- _Aim of the exercise_
Output all entries verbatim, dropping pictures.

Collected data
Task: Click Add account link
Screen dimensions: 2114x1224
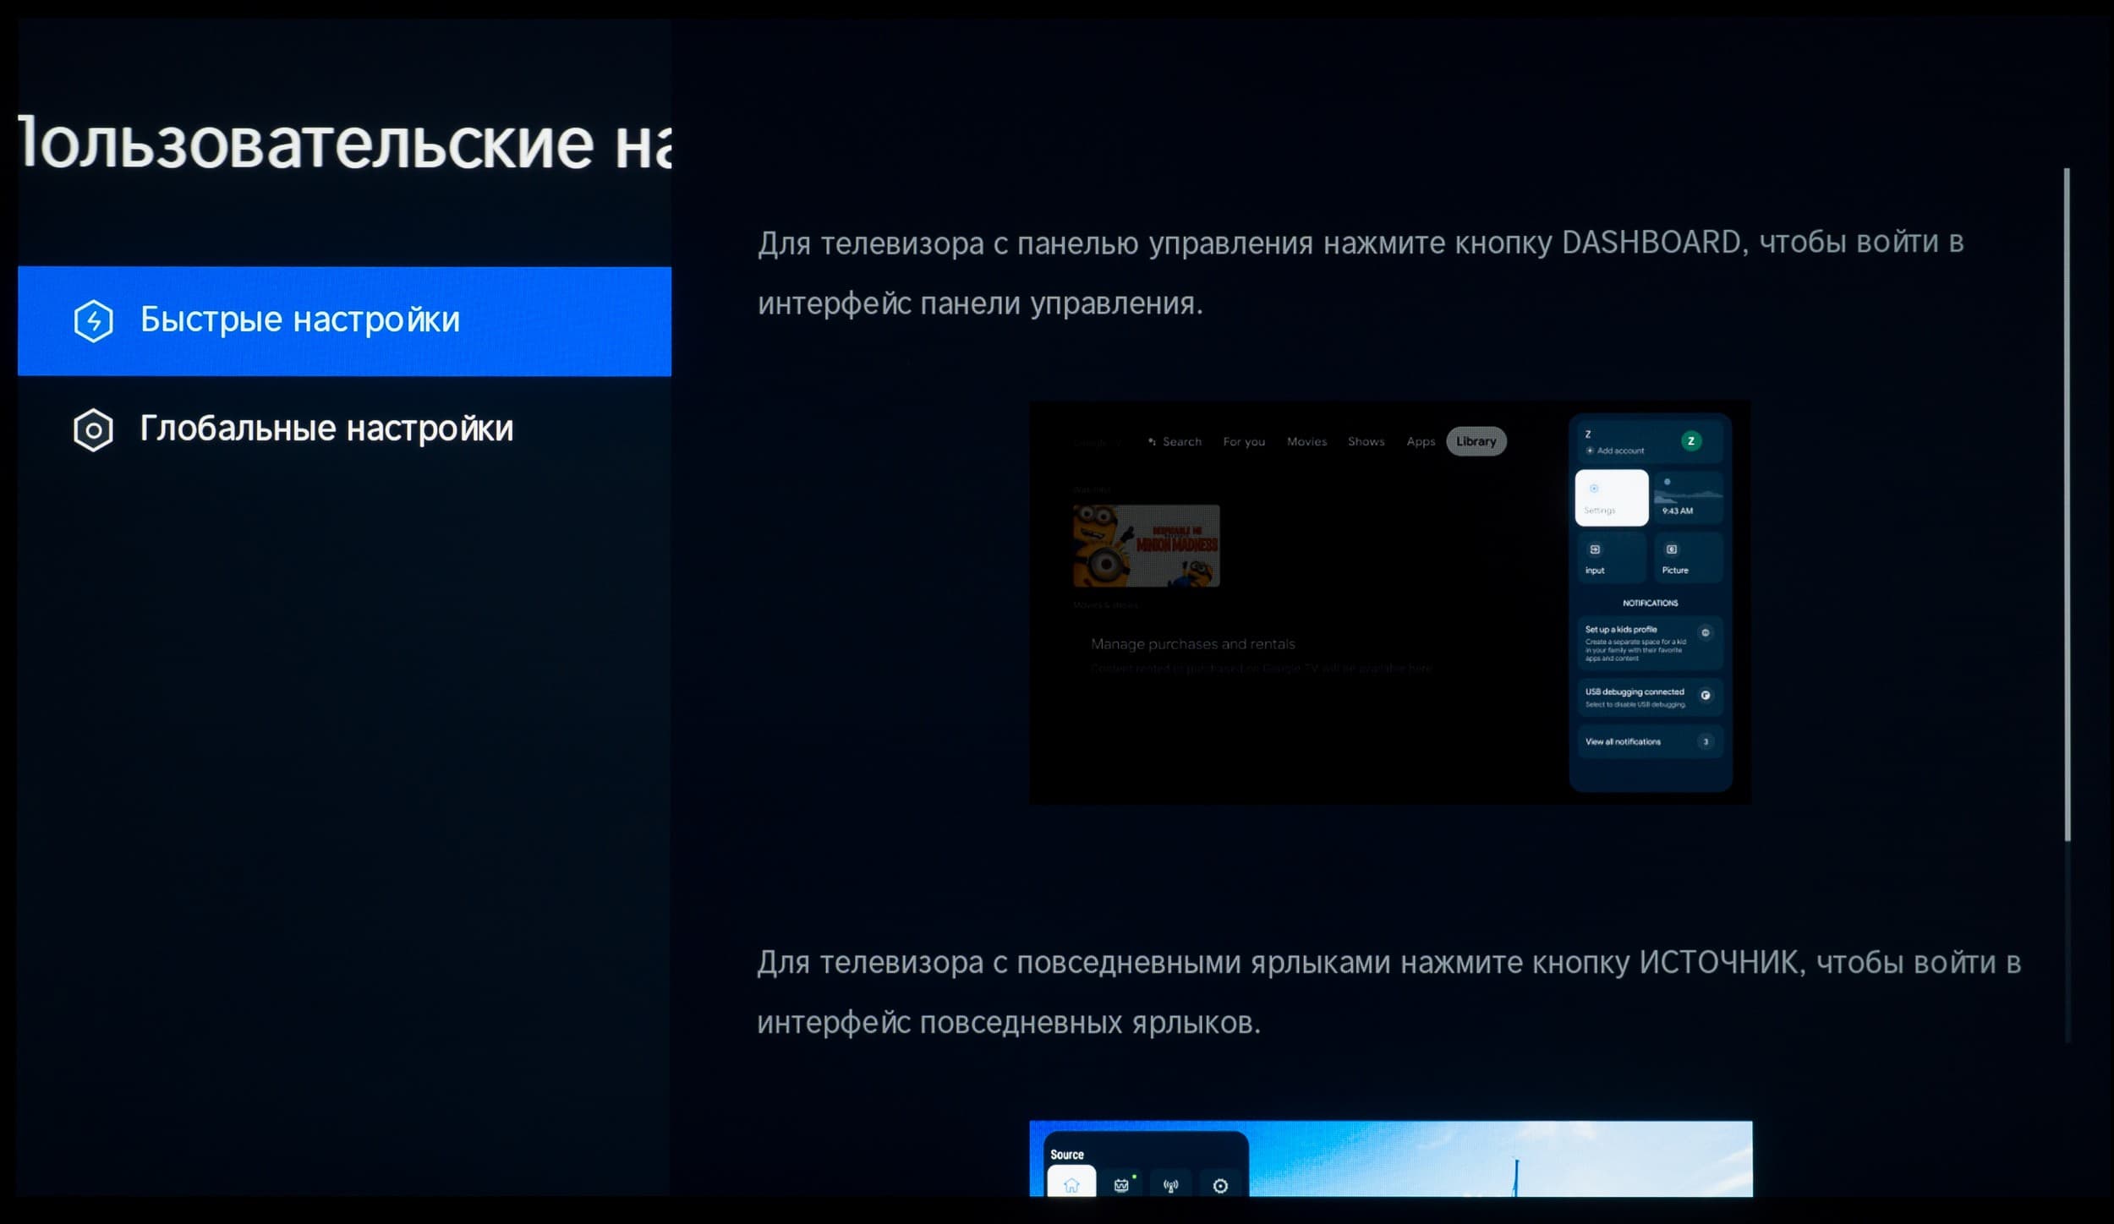Action: click(x=1618, y=451)
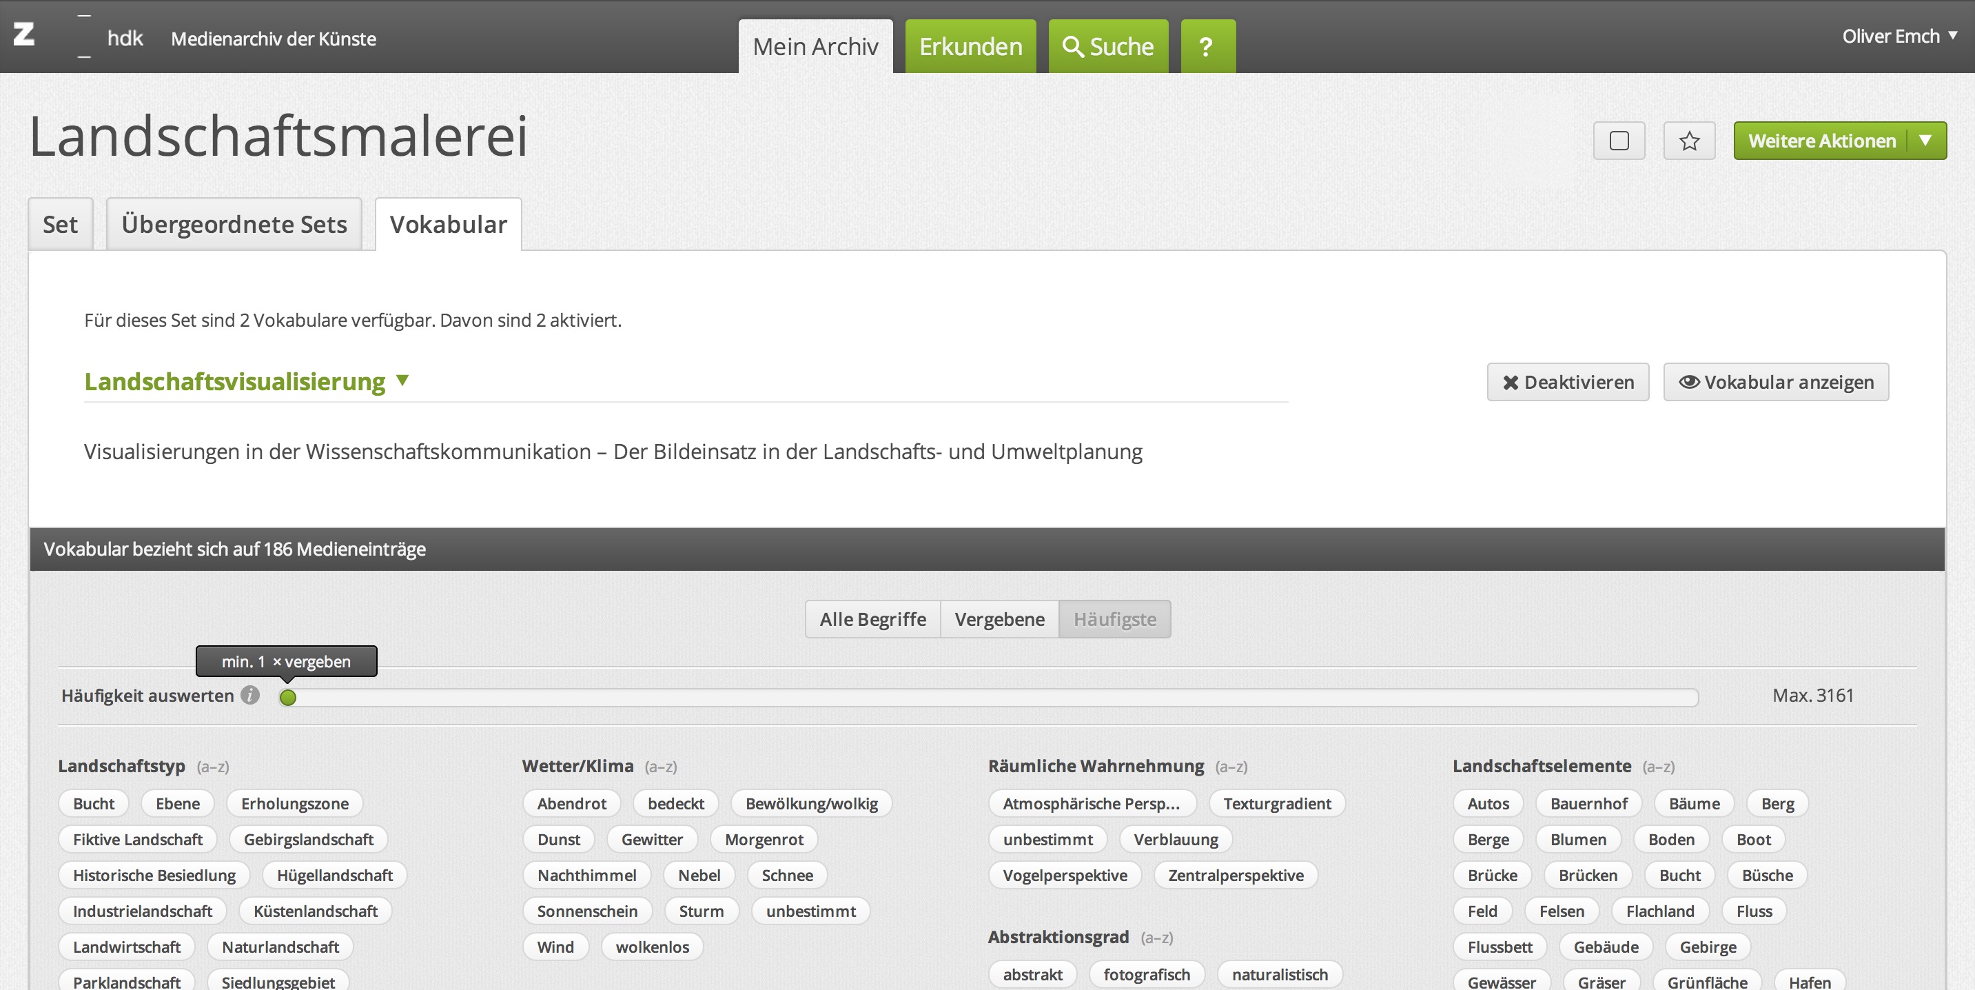Open Weitere Aktionen dropdown arrow
This screenshot has height=990, width=1975.
coord(1924,141)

- _Solution to this problem_
Task: Click Add account link
Screen dimensions: 2114x1224
Action: click(x=1618, y=451)
Open Weitere Aktionen dropdown arrow
This screenshot has height=990, width=1975.
coord(1924,141)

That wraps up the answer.